Test Maintainability
  • To make the test more maintainable:
    • You may put the Arrange part in the setup method. Put the object variable as the class property.
    • But with this, the reader has to jump between the test method and the setup method to read the whole test which we don't want to.
    • This can be solved by declaring object right in the test and use the factory method to instantiate the object.
    • Now, you have both readability and maintainability in your test.
    • Meaningful name of the variable is too risky as everyone has different way to name variable so it is not consistent then you cannot trust the name of variable.
Q&A
  • By Roy's experience, the setup/teardown method will be used only when you have singleton object that you need to reset before or after running each test.
  • Testing database connection is not a unit test. You may create a separated project called "Integration Test"
  • Unit Test has F.I.R.S.T characteristics. No dependency. Don't touch the file or database or etc. So the test is repeatable and consistent and never fail, unlink the Integration Test that you may expect some failures due to dependency.

Test for Exception
  • There are 3 ways to write:
    1. Use try…catch… This is not a good way
    2. Use attribute [ExpectedException…] for the test method - This seems to be a better way. But there is one big issue…you might get a false positive from the test! What if the test fails before your expected line is executed? Any line in the test can fail. So don't use this way.
    3. Use Assert.Throws… (delegate { } ); so you have only one line to expect for an exception

Teardown
  • If you read someone's test and you see teardown method then most of the time it is not a cleanup of static object but tend to be something that is Integration Test.

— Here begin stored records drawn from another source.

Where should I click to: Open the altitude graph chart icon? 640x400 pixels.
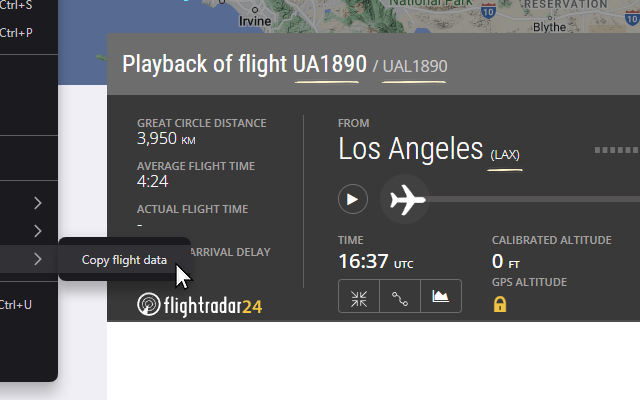click(x=440, y=297)
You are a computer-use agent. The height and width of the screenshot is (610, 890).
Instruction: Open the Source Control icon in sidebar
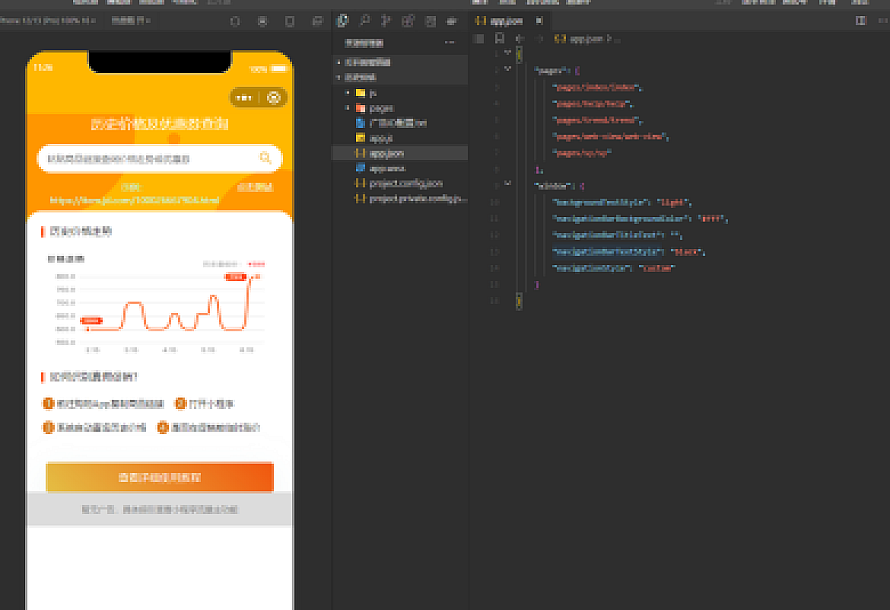(x=387, y=20)

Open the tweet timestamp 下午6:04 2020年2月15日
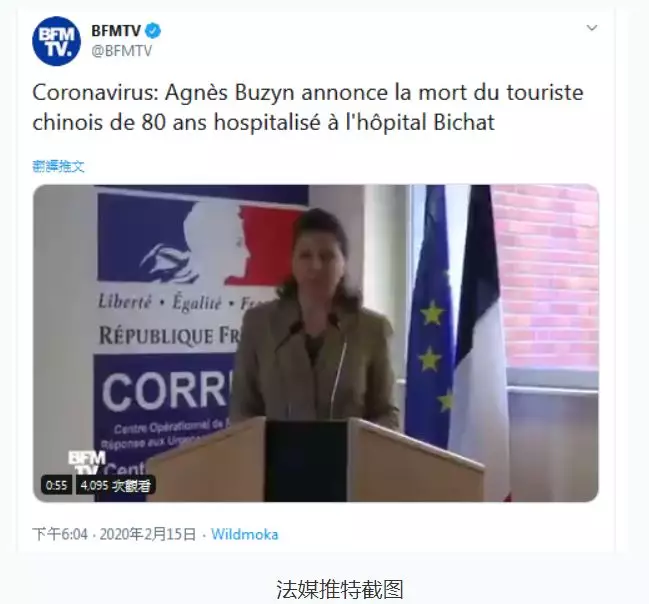pyautogui.click(x=114, y=534)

Test-Driven Development (01:27:00 onwards)



  • Make it Fail
    • No code without failing test - Don't write production code if you don't have a failing test. Renaming method is okay.
  • Make it Work
    • As simply as possible - Make the test pass without touching your test as simple as possible. This leads you to better test coverage
  • Make it Better
    • Refactor - Changing existing code without changing its functionality e.g. renaming
  • Key Notes:
    • TDD is the way we write test first
    • We might have some design upfront although not a lot but just enough to start TDD as design changes over time
    • Roy never sees any real project starts TDD with NO design upfront
    • There are 3 types/levels when you learn something new:
      1. Copy someone else, almost blind, even you feel stupid
      2. To understand why you do the thing you're doing. Why they make sense.
      3. To improvise, To actually do thing differently but with the same concept. e.g. naming convention, someone might prefer BDD but those 3 parts are still existed.